Barack Obama - News, photos, topics, and quotes

This is a post that I could spend months writing, but to keep things manageable I’ll try to be brief. Daylife (whom I work for) launched a major release last night at that I’m pretty hyped about. Up until last week I have barely mentioned Daylife b/c I’ve been working on the Select project for some time. Until there’s something in the wild there isn’t much point saying anything. It should be noted that I’m writing this post from my POV (Design Director) and am speaking soley for myself. The process of getting this release up and running was very much in the spirit of Agile (ie: everyone contributed a lot to make the site work) and not like the typical Waterfall silo way of working. Every person that has spent a ton of time working on it will have their own stories of stuff they learned.
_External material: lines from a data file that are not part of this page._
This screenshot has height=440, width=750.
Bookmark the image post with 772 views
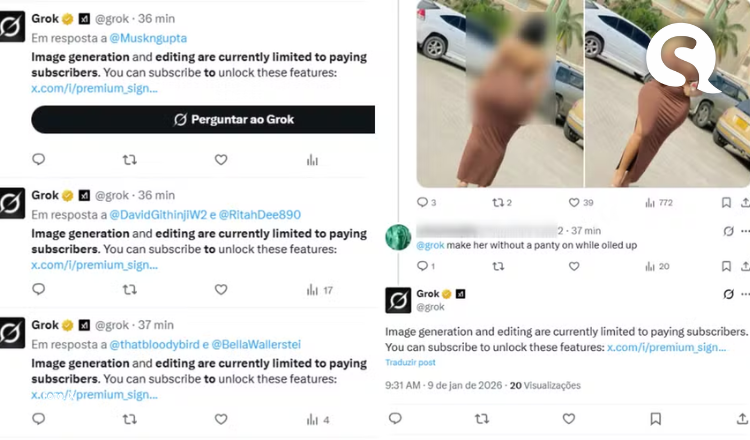click(726, 203)
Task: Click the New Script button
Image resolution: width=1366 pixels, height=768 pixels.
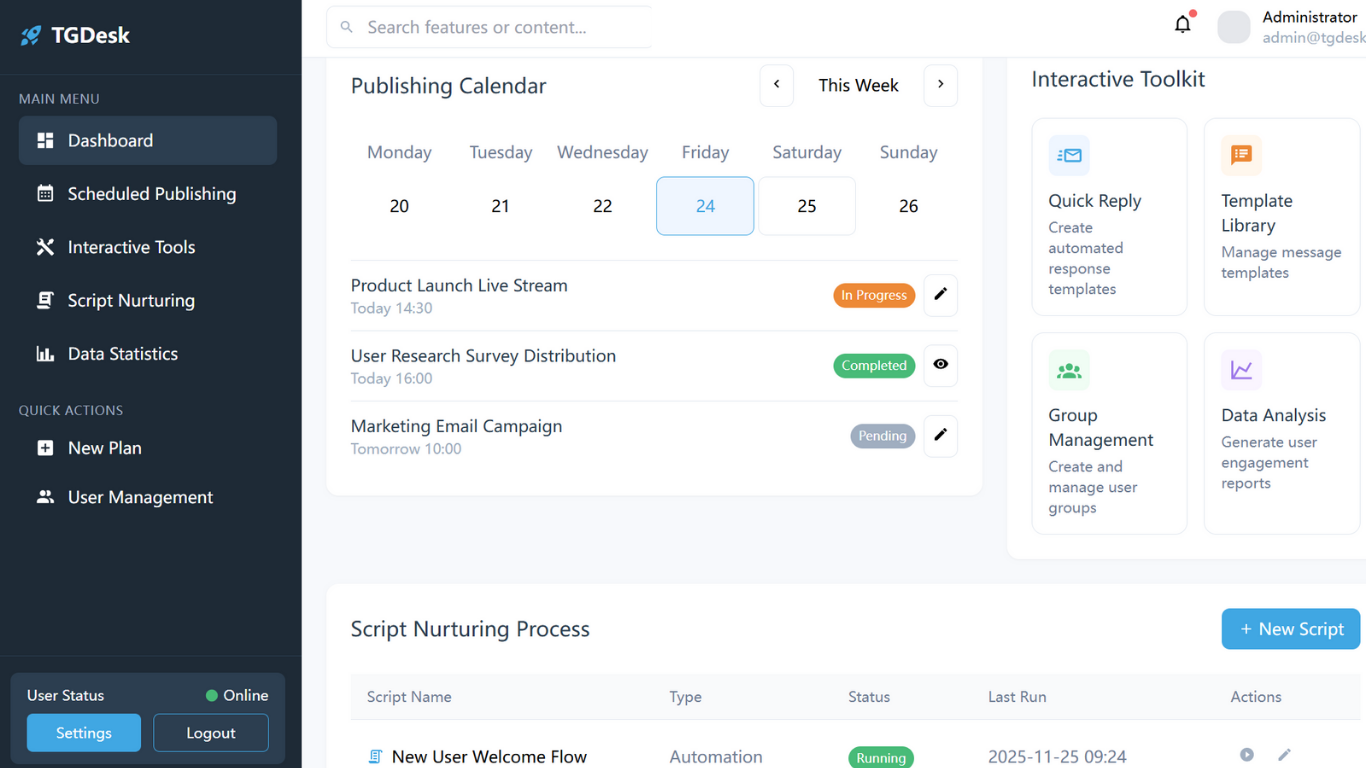Action: [1290, 629]
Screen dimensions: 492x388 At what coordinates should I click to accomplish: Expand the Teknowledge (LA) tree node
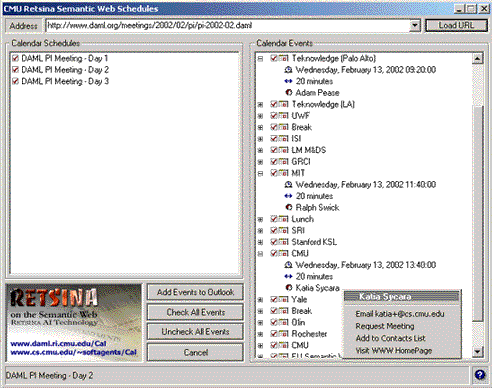coord(260,104)
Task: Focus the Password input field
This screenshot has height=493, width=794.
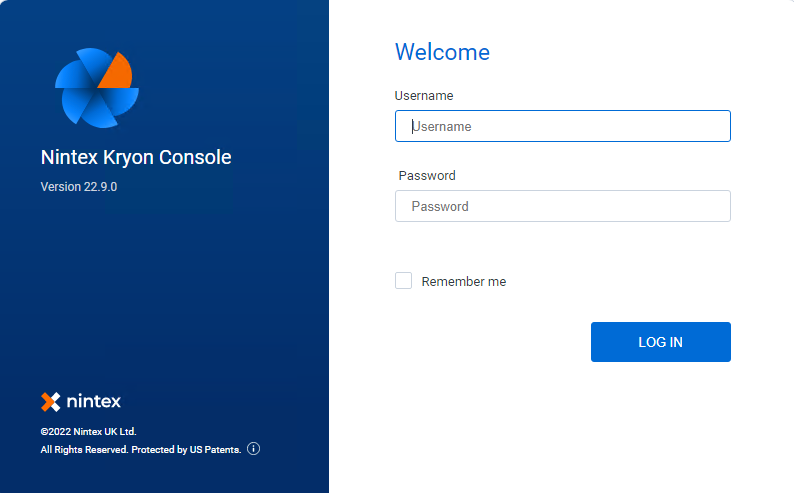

Above I’ve tried to diagram a top level view of all the stuff that you can do w/ an online news article and to give some insight into all the things Daylife can do on a page. By far my fav. dynamically driven page is the quotes tab from a topic page. There are so many ways to get information that you might not have found otherwise that I luv. The quotes are the quick soundbytes. You can scroll really fast w/ some impressive words and find a full article online from a publisher. Then there’s a couple modules that again make it super easy to go through a lot of visual stuff. I can bounce through a lot of photos, read up to the second mentions of the topic via twitter and watch videos. And if I like it I can embed those module to another site. My previous blog post was illustrating that idea where I took couple modules, customized the content and then repost it all into one blog post.

There’s a couple sides to Select. The thing that you won’t see unless you’re a publisher using Select is the fact that you can take the entire Daylife system and customize it to your own site via a wizard. The interaction’s that we did for that were pretty cool. At some point I’d like to really explain that stuff, but again I’ll keep this whole post short for now. This release is the start of a lot of new things that will be rolled out in due course. At this point the site follows a lot of the 13 points that I blogged about from Noisy Decent Graphics. If I could distill some of the design principles that we tried to stick to, it would be 1. open up the content, 2. be clear that you know where you’re going when you click on something, 3. be able to embed content as much a possible, 4. let the content speak for itself (less web visual graphics that isn’t part of the story), and 5. want to come back and use again.

I’d really encourage you to check and let me know what kind of experience you had – both good and bad. The site is in a constant state of evolution. Right now we’re looking for feedback as the next release takes shape.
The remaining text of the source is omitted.